"This short book makes you smarter than 99% of the population. . . .
The concepts within it will increase your company's 'organizational
intelligence.'. . . It's more than just a must-read, it's a
'have-to-read-or-you're-fired' book"--Geoffrey James, INC.com
From the author of An Illustrated Book of Loaded Language, here's
the antidote to fuzzy thinking, with furry animals!
Have you read (or stumbled into) one too many irrational online debates?
Ali Almossawi certainly had, so he wrote An Illustrated Book of Bad
Arguments! This handy guide is here to bring the internet age a
much-needed dose of old-school logic (really old-school, a la
Aristotle).
Here are cogent explanations of the straw man fallacy, the
slippery slope argument, the ad hominem attack, and other
common attempts at reasoning that actually fall short--plus a
beautifully drawn menagerie of animals who (adorably) commit every
logical faux pas.

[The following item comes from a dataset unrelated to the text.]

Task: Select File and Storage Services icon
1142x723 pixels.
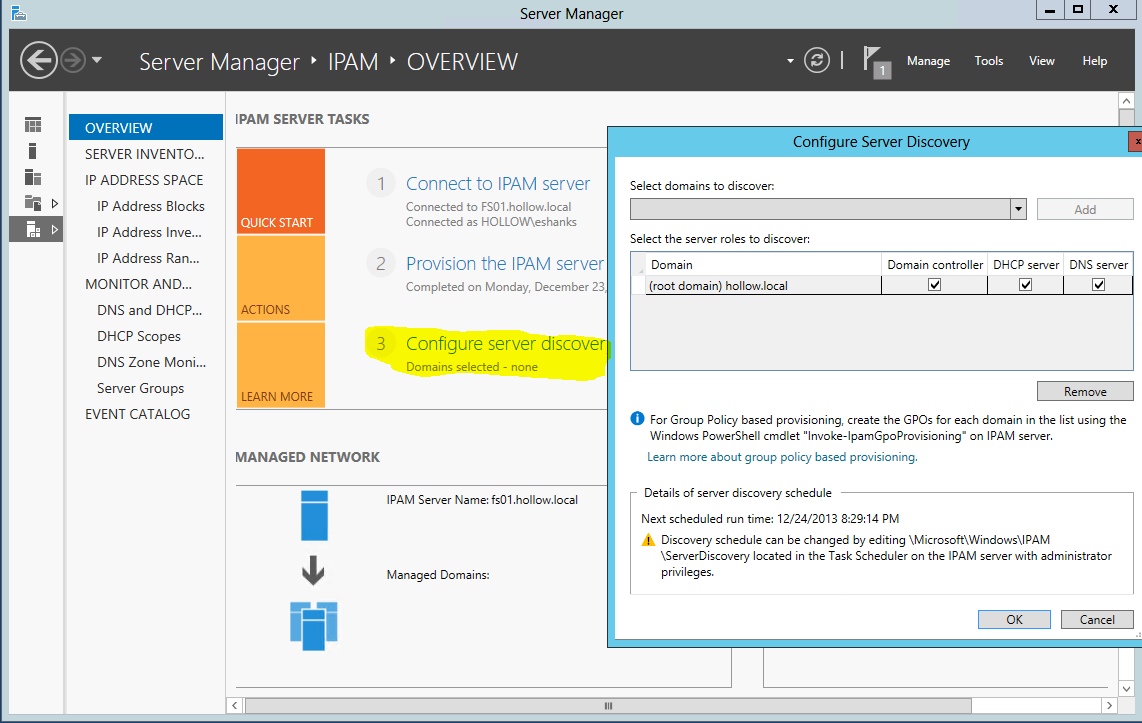Action: coord(33,203)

Rabbit thinks a strange light in the sky must be a
UFO because no one can prove otherwise (the appeal to ignorance).
And Lion doesn't believe that gas emissions harm the planet because, if
that were true, he wouldn't like the result (the argument from
consequences).
Once you learn to recognize these abuses of reason, they start to crop
up everywhere from congressional debate to YouTube comments--which makes
this geek-chic book a must for anyone in the habit of holding
opinions.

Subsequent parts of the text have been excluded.